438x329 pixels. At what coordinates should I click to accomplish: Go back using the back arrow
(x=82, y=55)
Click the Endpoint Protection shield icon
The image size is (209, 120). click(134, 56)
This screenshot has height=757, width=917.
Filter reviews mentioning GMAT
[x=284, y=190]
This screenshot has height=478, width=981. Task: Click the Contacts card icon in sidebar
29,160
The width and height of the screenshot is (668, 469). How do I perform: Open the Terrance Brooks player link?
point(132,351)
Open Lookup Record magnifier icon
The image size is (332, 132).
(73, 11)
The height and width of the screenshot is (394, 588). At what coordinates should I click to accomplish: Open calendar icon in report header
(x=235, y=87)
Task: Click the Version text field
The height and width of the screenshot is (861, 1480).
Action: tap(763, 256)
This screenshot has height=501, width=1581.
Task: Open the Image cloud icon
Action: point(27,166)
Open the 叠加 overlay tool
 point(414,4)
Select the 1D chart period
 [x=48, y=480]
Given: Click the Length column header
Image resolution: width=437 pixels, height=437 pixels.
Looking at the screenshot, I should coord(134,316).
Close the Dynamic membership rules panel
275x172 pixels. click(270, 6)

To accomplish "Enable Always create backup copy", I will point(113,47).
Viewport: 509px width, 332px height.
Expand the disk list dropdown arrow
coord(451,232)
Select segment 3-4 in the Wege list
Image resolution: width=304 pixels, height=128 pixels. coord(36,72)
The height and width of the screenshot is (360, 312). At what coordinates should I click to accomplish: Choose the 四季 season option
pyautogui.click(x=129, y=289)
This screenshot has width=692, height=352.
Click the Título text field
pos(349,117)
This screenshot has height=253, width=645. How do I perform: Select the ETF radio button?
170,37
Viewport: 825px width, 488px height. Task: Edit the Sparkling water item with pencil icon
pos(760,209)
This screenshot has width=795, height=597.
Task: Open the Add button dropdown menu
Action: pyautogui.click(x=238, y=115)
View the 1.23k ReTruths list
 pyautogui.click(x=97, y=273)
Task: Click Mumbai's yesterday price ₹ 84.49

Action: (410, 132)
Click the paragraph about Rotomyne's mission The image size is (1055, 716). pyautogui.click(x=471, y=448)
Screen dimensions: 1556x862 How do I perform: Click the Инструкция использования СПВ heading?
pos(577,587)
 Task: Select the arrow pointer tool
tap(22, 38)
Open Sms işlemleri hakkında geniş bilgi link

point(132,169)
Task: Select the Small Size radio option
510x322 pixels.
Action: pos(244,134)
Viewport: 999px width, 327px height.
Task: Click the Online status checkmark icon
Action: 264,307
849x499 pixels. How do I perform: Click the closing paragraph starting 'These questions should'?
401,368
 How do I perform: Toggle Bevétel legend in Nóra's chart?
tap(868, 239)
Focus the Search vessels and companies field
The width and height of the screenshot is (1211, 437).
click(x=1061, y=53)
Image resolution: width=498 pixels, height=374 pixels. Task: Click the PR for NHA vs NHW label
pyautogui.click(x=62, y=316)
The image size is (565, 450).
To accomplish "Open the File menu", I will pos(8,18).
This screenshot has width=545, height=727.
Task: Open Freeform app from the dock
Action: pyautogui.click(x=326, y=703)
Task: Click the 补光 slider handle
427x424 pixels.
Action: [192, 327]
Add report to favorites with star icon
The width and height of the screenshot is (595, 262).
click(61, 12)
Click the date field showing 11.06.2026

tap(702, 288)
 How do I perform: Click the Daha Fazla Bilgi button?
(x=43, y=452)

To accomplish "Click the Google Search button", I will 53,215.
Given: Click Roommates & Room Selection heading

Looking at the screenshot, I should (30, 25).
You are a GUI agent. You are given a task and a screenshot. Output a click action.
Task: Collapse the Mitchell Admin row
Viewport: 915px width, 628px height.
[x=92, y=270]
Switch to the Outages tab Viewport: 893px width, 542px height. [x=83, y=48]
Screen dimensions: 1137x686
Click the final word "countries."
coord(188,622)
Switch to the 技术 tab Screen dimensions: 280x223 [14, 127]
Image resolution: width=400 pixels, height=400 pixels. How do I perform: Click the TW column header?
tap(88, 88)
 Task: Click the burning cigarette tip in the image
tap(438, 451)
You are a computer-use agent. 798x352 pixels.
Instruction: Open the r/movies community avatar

+ + + +

Return every line from the material that contains the word "agent".

**Written answer:**
You are a GUI agent. You are given a task and a screenshot. Output a click action.
You are a computer-use agent. 798x352 pixels.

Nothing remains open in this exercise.